EXCERPTED PASSAGE -
Re: [DISCUSS] KIP-450: Sliding Windows

2020-07-24 Thread Leah Thomas
To accommodate the change to a final class, I've added another
*windowedBy()* function in *CogroupedKStream.java *to handle SlidingWindows.

As far as the discussion goes, I think this is the last change we've talked
about. If anyone has other comments or concerns, please let me know!

Cheers,
Leah

On Thu, Jul 23, 2020 at 7:34 PM Leah Thomas  wrote:

> Thanks for the discussion about extending TimeWindows. I agree that making
> it future proof is important, and the implementation of SlidingWindows is
> unique enough that it seems logical to make it its own final class.
>
> On that note, I've updated the KIP to make SlidingWindows a stand alone
> final class, and added the *windowedBy() *API in *KGroupedStream *to
> handle SlidingWindows. It seems that SlidingWindows would still be able to
> leverage *TimeWindowedKStream by* creating a SlidingWindows version of
> *TimeWindowedKStreamImpl* that implements *TimeWindowedKStream. *If
> anyone sees issues with this implementation, please let me know.
>
> Best,
> Leah
>
> On Wed, Jul 22, 2020 at 10:47 PM John Roesler  wrote:
>
>> Thanks for the reply, Sophie.
>>
>> That all sounds about right to me.
>>
>> The Windows “interface”/algorithm is quite flexible, so it makes sense
>> for it to be extensible. Different implementations can (and do) enumerate
>> different windows to suit different use cases.
>>
>> On the other hand, I can’t think of any way to extend SessionWindows to
>> do something different using the same algorithm, so it makes sense for it
>> to stay final.
>>
>> If we think SlidingWindows is similarly not usefully extensible, then we
>> can make it final. It’s easy to remove final later, but adding it is not
>> possible. Or we could go the other route and just make it an interface, on
>> general principle. Both of these choices are safe API design.
>>
>> Thanks again,
>> John
>>
>> On Wed, Jul 22, 2020, at 21:54, Sophie Blee-Goldman wrote:
>> > >
>> > > Users could pass in a custom `SessionWindows` as
>> > > long as the session algorithm works correctly for it.

COLLECTED MATERIAL -
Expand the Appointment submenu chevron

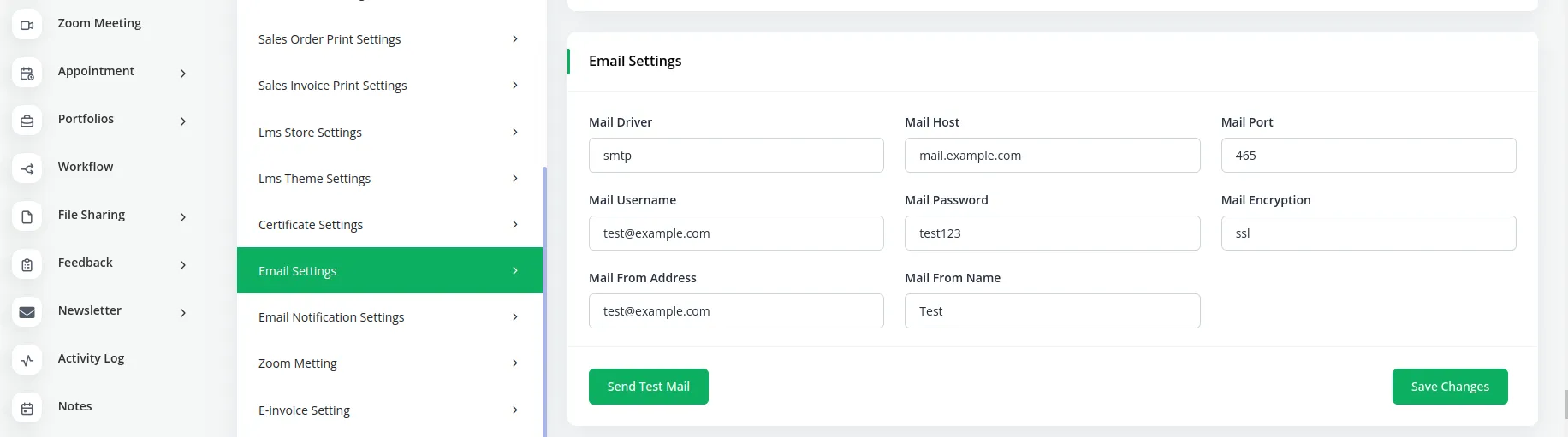tap(183, 74)
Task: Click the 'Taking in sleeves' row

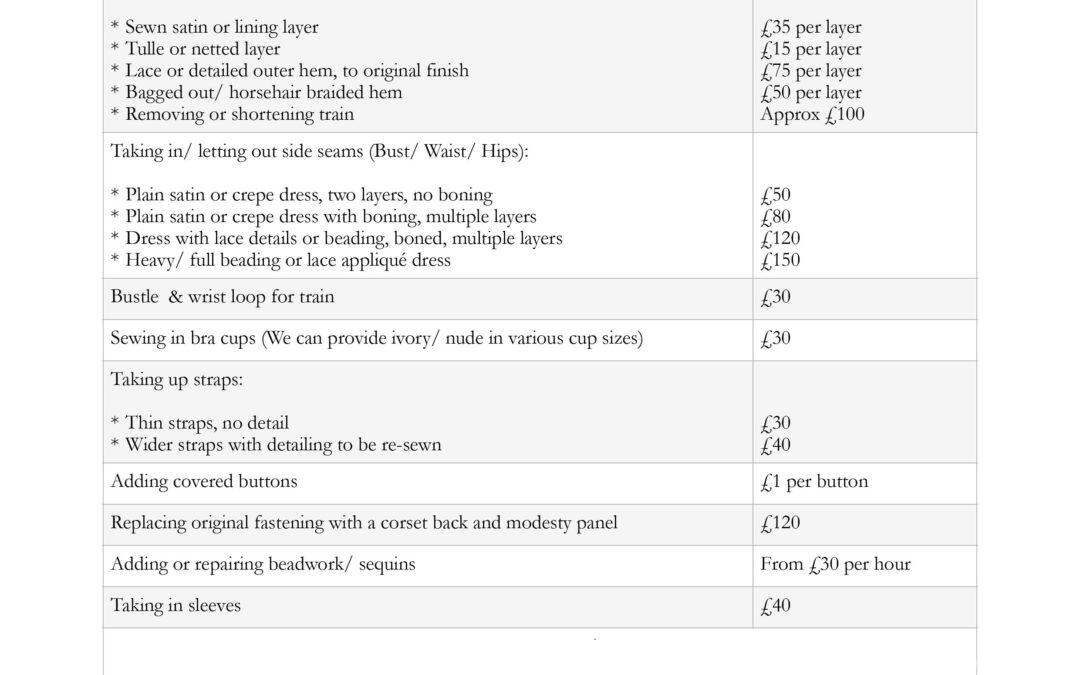Action: (176, 605)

DIRECTIVE 1 -
In the KIP-450 sliding windows thread, which file got a second windowedBy() function to handle SlidingWindows after the change to a final class?
DIRECTIVE 2 -
Continue the KIP-450 sliding windows thread after its last line.

TASK RESPONSE 1 -
CogroupedKStream.java

TASK RESPONSE 2 -
>> >
>> >
>> > Well not really, SessionWindows is a final class. TimeWindows is also a
>> > final class, so neither of these can be extended/customized. For a given
>> > Windows then there would only be three (non-overlapping) possibilities:
>> > either it's TimeWindows, SlidingWindows, or a custom  Windows. I don't
>> > think there's any problem with determining what the user wants in this
>> case
>> > --
>> > we would just check if it's a SlidingWindows and connect the new
>> processor,
>> > or else connect the existing hopping/tumbling window processor.
>> >
>> > I'll admit that last sentence does leave a bad taste in my mouth. Part
>> of
>> > that
>> > is probably the "leaking" API Matthias pointed out; we just assume the
>> > hopping/tumbling window implementation fits all custom windows. But I
>> guess
>> > if you really needed to customize the algorithm any further you may as
>> well
>> > stick in a transformer and do it all yourself.
>> >
>> > Anyways, given what we have, it does seem weird to apply one algorithm
>> > for most Windows types and then swap in a different one for one specific
>> > extension of Windows. So adding a new #windowedBy(SlidingWindows)
>> > sounds reasonable to me.
>> >
>> > I'm still not convinced that we need a whole new TimeWindowedKStream
>> > equivalent class for sliding windows though. It seems like the
>> > hopping/tumbling
>> > window implementation could benefit just as much from a subtractor as
>> the
>> > sliding windows so the only future-proofing we get is the ability to be
>> > lazy and
>> > add the subtractor to one but not the other. Of course it would only be
>> an
>> > optimization so we could just not apply it to one type and nothing would
>> > break.
>> > It does make me nervous to go against the "future-proof" direction,
>> though.
>> > Are there any other examples of things we might want to add to one
>> window
>> > type but not to another?
>> >
>> > On another note, this actually brings up a new question: should
>> > SlidingWindows
>> > also be final? My take is "yes" since there's no reasonable
>> customization of
>> > sliding windows, at least not that I can think of. Thoughts?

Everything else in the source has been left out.